Short DAPT Followed by P2Y₁₂ Inhibitors vs DAPT Alone Following Complex PCI

A systematic review and meta-analysis published in the European Heart Journal Cardiovascular Pharmacotherapy found that bleeding outcomes are reduced when complex percutaneous coronary intervention (C-PCI) is followed with a short course of dual antiplatelet therapy (DAPT), then by P2Y₁₂ inhibitors, compared with standard DAPT alone.

Investigators from the Icahn School of Medicine at Mount Sinai in the United States searched publication databases for studies of bleeding and ischemic outcomes after PCI. A total of 5 randomized clinical trials (RCTs) published between 2018 and 2020 were included in the analysis.

▶ _DIRECTIONS_:
1) According to the summary of the antiplatelet therapy meta-analysis, how many randomized clinical trials were included in the analysis?
2) Resume the summary of the meta-analysis on short DAPT after complex PCI, starting after its last sentence.
The listing is not needed for any of the work here.

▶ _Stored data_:
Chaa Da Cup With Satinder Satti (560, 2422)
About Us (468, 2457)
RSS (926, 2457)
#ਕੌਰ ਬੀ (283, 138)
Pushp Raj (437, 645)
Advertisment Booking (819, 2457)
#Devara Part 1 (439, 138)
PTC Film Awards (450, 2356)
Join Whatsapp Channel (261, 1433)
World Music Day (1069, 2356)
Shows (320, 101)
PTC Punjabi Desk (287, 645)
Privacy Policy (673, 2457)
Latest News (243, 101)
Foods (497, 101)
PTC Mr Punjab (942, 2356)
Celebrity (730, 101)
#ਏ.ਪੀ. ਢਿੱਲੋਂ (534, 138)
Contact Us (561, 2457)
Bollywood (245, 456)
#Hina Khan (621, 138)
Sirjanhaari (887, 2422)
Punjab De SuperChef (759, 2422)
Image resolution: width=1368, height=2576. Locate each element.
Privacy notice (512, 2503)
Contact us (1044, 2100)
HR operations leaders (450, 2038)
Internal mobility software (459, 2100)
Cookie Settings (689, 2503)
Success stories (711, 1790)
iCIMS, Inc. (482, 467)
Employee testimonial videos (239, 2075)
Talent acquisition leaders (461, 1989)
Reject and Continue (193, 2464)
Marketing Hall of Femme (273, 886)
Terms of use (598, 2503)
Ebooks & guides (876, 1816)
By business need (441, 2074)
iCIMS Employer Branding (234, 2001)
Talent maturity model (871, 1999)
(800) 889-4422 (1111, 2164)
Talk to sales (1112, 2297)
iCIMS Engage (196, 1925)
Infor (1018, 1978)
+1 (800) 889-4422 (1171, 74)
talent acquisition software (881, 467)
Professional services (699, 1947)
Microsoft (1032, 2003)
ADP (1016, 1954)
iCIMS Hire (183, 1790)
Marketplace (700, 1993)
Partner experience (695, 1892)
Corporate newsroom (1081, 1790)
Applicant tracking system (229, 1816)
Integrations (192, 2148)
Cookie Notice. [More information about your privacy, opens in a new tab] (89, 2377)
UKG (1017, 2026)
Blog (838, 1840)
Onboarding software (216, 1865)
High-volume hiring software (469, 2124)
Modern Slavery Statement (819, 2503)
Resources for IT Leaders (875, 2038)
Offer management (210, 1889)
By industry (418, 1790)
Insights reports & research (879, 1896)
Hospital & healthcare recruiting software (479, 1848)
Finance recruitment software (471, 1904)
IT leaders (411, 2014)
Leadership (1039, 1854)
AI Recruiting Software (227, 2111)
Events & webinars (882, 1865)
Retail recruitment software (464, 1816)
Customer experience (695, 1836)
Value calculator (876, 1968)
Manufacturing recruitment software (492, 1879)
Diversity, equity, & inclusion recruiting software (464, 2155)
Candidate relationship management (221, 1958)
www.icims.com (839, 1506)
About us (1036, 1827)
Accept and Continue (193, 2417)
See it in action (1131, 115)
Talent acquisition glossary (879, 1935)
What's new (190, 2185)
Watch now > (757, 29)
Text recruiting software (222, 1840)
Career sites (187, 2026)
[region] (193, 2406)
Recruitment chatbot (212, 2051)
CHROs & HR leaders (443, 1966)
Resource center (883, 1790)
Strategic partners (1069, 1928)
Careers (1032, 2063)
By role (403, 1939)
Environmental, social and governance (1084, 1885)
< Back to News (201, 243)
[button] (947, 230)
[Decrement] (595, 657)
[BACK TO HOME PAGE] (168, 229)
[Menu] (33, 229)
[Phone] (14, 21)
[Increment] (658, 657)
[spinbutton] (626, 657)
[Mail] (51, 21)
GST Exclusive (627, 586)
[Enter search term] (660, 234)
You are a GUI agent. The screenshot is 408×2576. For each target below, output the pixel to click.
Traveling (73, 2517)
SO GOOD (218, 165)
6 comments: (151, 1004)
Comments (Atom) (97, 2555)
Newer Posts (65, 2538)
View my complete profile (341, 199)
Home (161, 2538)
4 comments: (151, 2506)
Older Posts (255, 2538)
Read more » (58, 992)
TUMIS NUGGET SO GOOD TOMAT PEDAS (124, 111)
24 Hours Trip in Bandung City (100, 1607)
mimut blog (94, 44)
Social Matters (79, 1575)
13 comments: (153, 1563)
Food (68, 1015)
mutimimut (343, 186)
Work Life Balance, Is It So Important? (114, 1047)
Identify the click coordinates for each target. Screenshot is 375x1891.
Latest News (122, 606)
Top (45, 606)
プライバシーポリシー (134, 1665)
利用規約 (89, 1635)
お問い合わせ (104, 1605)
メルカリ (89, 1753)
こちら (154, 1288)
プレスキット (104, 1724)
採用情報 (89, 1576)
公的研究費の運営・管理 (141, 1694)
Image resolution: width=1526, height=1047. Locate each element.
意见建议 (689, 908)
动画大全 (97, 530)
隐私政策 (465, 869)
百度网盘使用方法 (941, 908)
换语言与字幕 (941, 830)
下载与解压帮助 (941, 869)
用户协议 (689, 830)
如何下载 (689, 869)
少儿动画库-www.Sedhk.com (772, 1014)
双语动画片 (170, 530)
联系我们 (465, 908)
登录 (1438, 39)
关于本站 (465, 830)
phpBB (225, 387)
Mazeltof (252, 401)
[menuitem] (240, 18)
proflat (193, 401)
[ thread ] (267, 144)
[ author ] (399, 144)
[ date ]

▶ _WRITTEN RESPONSES_:
1) Five randomized clinical trials were included.

2)
The experimental arm of the included studies were 3 months of DAPT followed by P2Y₁₂ inhibitors (n=3) or 1 month of DAPT followed by P2Y₁₂ inhibitors (n=2). Three of the 4 trials used ticagrelor as the P2Y₁₂ inhibitor. The definition of C-PCI differed slightly across the trials, but in general comprised 3 or more vessels treated, 3 or more lesions treated, 2 or more stents implanted, and total stent length of 60 mm or longer.

The RCTs included a total of 34,615 patients, among whom 25.5% received C-PCI. The C-PCI cohort received short DAPT followed by P2Y₁₂ inhibitors (50.2%) or standard DAPT. Four of the trials recruited patients with chronic coronary syndrome and 1 recruited patients with acute coronary syndrome.

Primary bleeding events were reported by more C-PCI recipients (2.9%) than non-C-PCI recipients (2.2%; P <.001). Among the C-PCI cohort, risk for bleeding outcomes was lower among the P2Y₁₂ inhibitor recipients compared with standard DAPT recipients (hazard ratio [HR], 0.66; 95% CI, 0.44-0.98; I², 40.0%). This pattern was stronger among the subset of patients who received 3 months of DAPT before switching to P2Y₁₂ inhibitors.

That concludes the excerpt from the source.